QUANTITATIVE AND QUALITATIVE DISCLOSURES ABOUT MARKET RISK.

In our normal operations, Cintas has market risk exposure to interest rates.  This market risk exposure to interest rates has been previously disclosed on page 28 of our most recent Form 10-K.

Through its foreign operations, Cintas is exposed to foreign currency risk.  Foreign currency exposures arise from transactions denominated in a currency other than the functional currency and from foreign denominated revenue and profit translated into U.S. dollars.  The primary foreign currency to which Cintas is exposed is the Canadian dollar.  Cintas does not currently use forward exchange contracts to limit potential losses in earnings or cash flows from foreign currency exchange rate movements.


ITEM 4.
CONTROLS AND PROCEDURES.

Disclosure Controls and Procedures

With the participation of Cintas’ management, including Cintas’ Chief Executive Officer and President, Chief Financial Officer, General Counsel and Controllers, Cintas has evaluated the effectiveness of the disclosure controls and procedures (as defined in Rule 13a-15(e) and 15d-15(e) under the Securities Exchange Act of 1934) as of February 28,August 31, 2007.  Based on such evaluation, Cintas’ management, including Cintas’ Chief Executive Officer and President, Chief Financial Officer, General Counsel and Controllers, have concluded that Cintas’ disclosure controls and procedures were effective as of February 28,August 31, 2007, in ensuring (i) information required to be disclosed by Cintas in the reports that it files or submits under the Exchange Act is recorded, processed, summarized and reported, within the time periods specified in the SEC’s rules and forms and (ii) information required to be disclosed by Cintas in the reports that it files or submits under the Exchange Act is accumulated and communicated to Cintas’ management, including its principal executive and principal financial officers, or persons performing similar functions, as appropriate to allow timely decisions regarding required disclosure.

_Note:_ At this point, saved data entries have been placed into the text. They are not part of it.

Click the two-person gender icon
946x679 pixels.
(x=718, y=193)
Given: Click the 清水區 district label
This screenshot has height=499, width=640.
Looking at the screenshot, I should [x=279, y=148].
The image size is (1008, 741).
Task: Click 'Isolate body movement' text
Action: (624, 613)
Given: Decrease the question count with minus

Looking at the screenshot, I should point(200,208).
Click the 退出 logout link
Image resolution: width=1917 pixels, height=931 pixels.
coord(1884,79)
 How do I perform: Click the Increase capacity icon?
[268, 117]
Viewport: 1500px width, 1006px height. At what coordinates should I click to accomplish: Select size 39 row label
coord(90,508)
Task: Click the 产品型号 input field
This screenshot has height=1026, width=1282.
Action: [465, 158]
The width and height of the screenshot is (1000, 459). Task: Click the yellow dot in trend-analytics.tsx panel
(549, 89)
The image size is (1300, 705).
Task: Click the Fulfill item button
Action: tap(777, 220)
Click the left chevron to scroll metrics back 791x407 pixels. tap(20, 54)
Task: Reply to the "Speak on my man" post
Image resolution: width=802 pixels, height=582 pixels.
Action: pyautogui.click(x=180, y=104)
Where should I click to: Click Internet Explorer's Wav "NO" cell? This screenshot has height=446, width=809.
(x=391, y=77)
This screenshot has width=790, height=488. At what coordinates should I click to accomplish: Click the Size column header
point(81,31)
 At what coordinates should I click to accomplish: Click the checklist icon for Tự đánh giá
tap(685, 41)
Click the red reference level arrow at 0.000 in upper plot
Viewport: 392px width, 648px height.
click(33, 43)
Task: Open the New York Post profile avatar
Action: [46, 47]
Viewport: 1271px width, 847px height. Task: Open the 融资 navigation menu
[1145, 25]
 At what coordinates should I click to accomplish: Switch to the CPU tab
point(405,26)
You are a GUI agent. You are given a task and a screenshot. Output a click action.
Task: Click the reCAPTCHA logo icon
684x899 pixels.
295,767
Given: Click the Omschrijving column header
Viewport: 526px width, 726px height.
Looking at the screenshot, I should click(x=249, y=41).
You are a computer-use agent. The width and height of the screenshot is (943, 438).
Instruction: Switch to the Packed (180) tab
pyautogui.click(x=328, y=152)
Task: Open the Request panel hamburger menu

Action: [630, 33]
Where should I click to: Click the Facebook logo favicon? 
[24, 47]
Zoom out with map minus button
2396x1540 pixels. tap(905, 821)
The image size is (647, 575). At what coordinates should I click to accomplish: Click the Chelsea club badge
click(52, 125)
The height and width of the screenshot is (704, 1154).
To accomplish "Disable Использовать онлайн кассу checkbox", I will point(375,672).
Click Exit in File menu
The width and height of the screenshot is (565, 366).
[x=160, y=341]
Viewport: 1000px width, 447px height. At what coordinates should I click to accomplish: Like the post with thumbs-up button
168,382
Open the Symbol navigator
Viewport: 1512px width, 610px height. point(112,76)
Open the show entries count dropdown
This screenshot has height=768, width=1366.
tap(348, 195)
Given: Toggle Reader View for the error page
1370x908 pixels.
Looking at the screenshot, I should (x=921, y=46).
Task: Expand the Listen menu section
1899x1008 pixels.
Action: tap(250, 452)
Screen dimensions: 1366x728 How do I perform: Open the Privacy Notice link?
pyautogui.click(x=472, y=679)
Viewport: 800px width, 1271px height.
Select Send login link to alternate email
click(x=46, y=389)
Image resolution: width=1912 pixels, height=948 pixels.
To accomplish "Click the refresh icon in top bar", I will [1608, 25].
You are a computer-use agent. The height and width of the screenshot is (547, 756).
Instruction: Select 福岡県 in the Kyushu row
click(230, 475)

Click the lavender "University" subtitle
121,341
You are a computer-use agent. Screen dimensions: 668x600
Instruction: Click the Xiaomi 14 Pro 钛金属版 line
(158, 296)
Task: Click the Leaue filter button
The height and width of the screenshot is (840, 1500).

Internal Control over Financial Reporting

There were no changes in Cintas’ internal control over financial reporting (as defined in Rules 13a-15(f) and 15d-15(f) under the Exchange Act) during the fiscal quarter ended February 28,August 31, 2007, that have materially affected, or are reasonably likely to materially affect, our internal control over financial reporting. See “Management’s Report on Internal Control over Financial Reporting” and “Report of Independent Registered Public Accounting Firm” on pages 29 and 30 of our most recent Form 10-K.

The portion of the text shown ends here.